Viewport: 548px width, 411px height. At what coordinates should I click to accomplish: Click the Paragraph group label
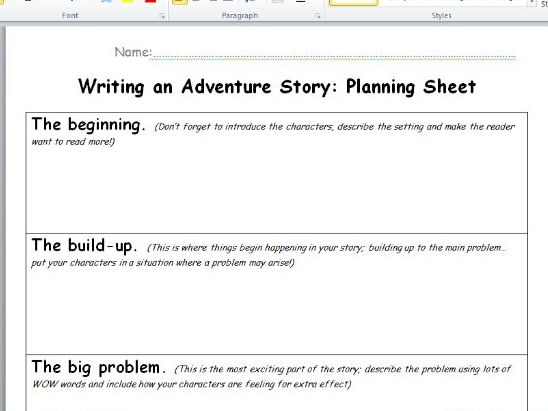click(x=240, y=15)
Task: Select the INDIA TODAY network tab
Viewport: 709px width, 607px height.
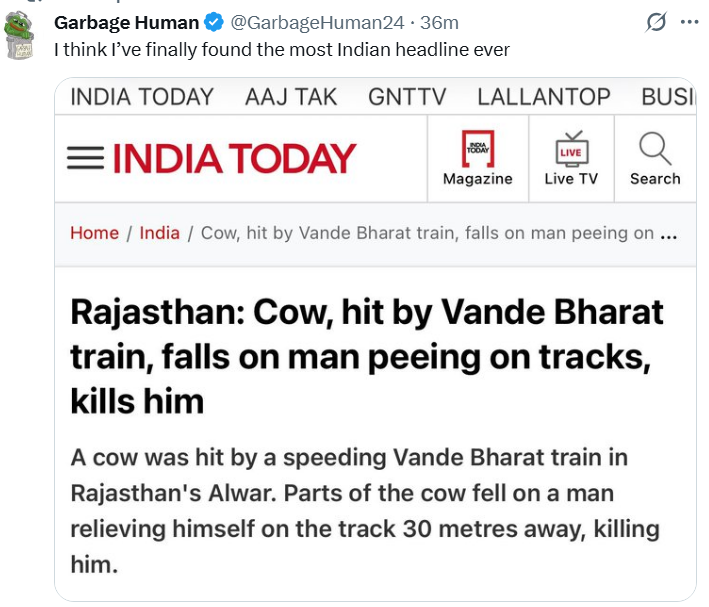Action: pyautogui.click(x=142, y=97)
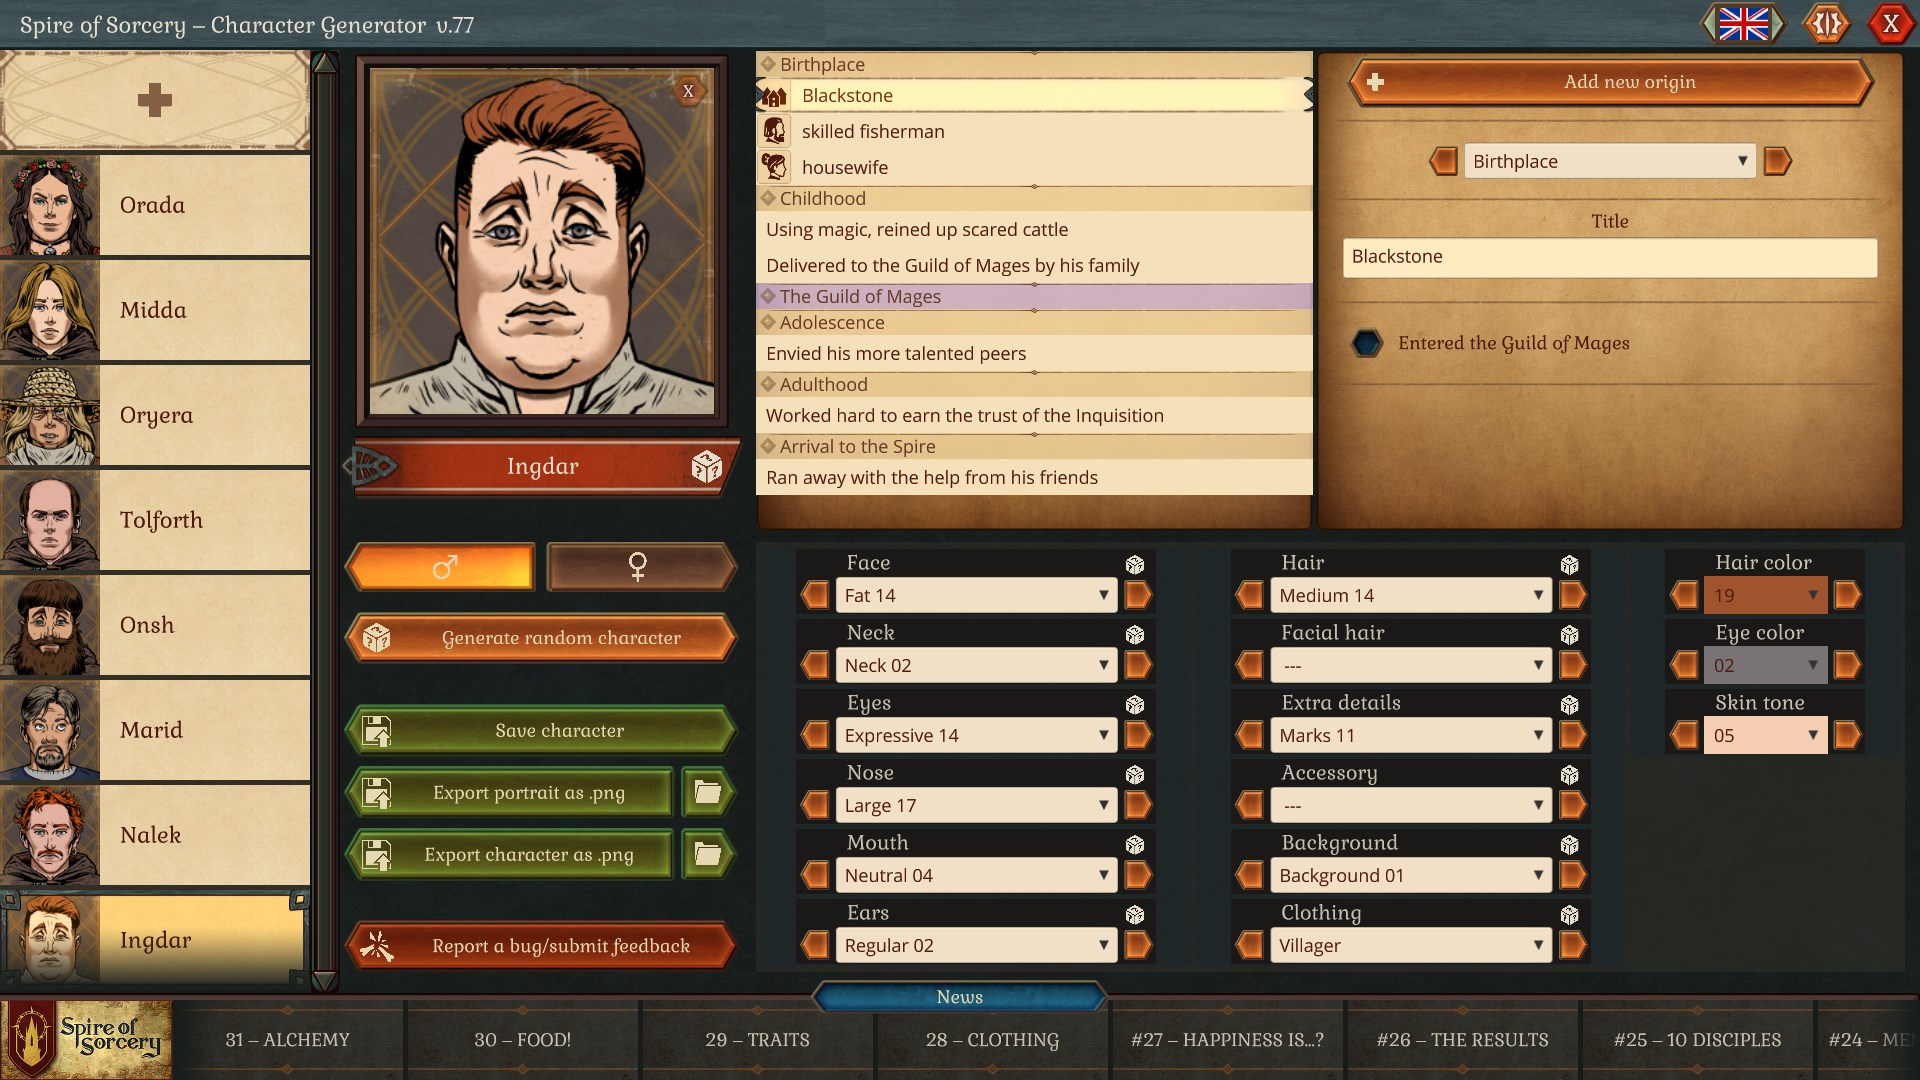
Task: Randomize the Hair style with its dice icon
Action: point(1570,563)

========================================

# Your instructions
Copy all of the rows above word for word, leaving out the pictures.

# Result for this exercise
Viewport: 548px width, 411px height. At what coordinates should I click to accomplish: Click the Paragraph group label
click(x=240, y=15)
Task: Select the INDIA TODAY network tab
Viewport: 709px width, 607px height.
Action: pyautogui.click(x=142, y=97)
Task: Randomize the Hair style with its dice icon
Action: point(1570,563)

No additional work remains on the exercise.